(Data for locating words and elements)

○ ○ ○ ○ ○ ○ ○

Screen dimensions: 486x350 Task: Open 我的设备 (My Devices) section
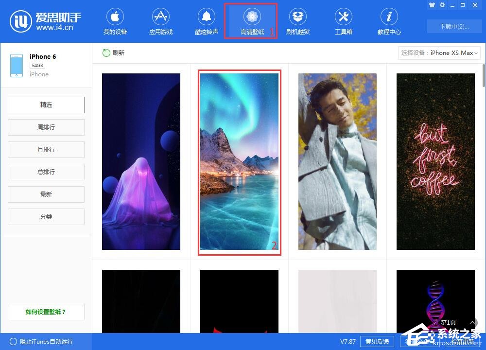point(115,20)
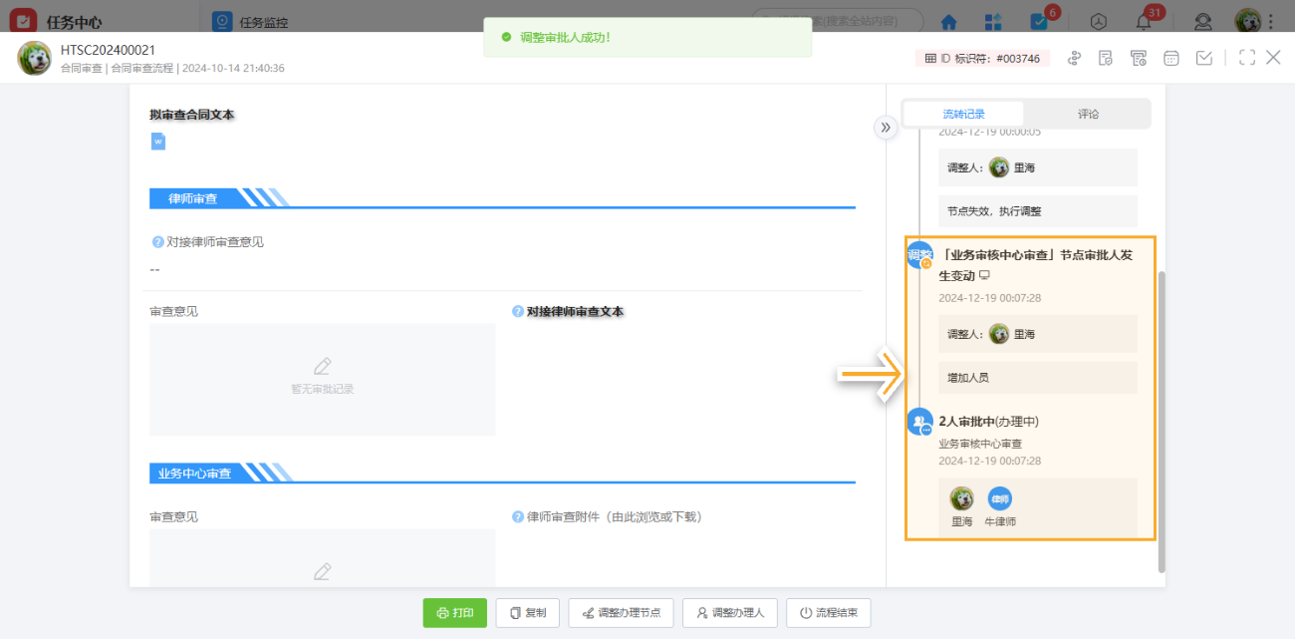Switch to the 评论 tab
This screenshot has height=639, width=1295.
pyautogui.click(x=1088, y=113)
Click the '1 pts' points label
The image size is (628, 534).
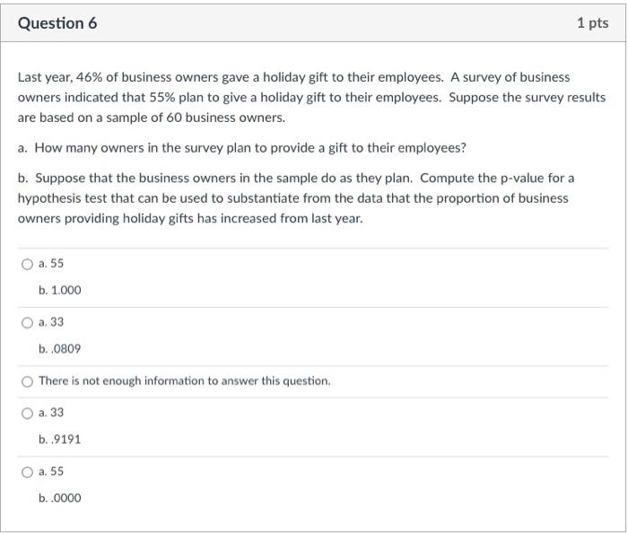coord(592,22)
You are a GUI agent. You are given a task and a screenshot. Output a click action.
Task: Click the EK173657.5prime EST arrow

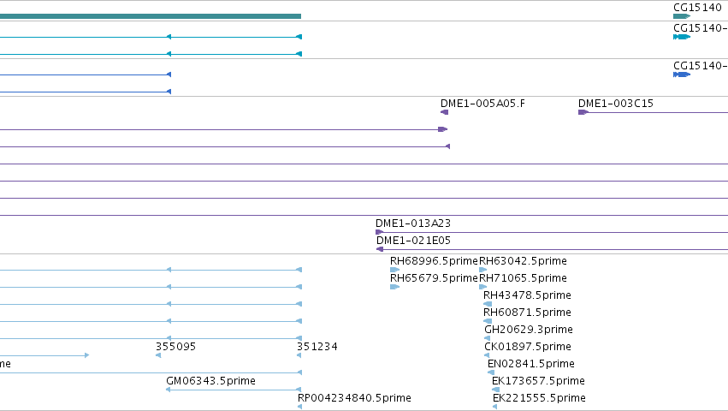coord(496,390)
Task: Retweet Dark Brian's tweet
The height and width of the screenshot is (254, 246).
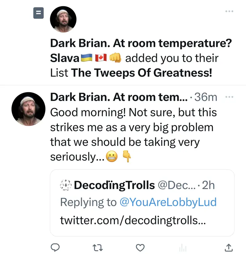Action: pyautogui.click(x=98, y=247)

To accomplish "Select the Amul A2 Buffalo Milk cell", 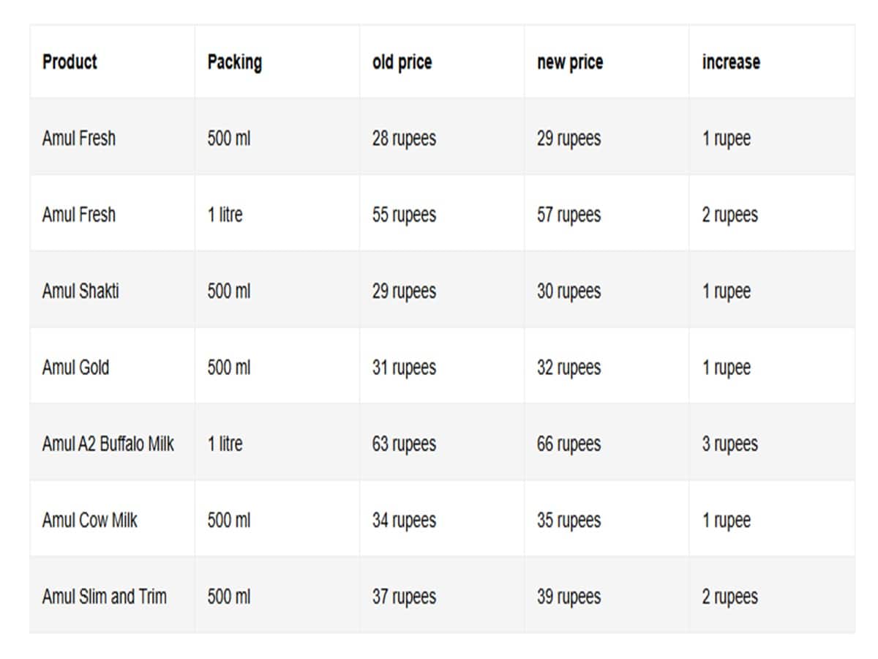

○ ○ ○ ○ ○ ○ ○

Extract every line of the data above word for word, leaving out the pictures.

Screen dimensions: 486x350 Task: Open 我的设备 (My Devices) section
point(115,20)
Switch to the 评论 tab
This screenshot has height=639, width=1295.
pyautogui.click(x=1088, y=113)
Click the '1 pts' points label
The image size is (628, 534).
coord(592,22)
You are a GUI agent. You are given a task and a screenshot. Output a click action.
Task: Click the EK173657.5prime EST arrow

coord(496,390)
Task: Retweet Dark Brian's tweet
The height and width of the screenshot is (254, 246).
Action: pyautogui.click(x=98, y=247)

To accomplish "Select the Amul A2 Buffalo Milk cell", 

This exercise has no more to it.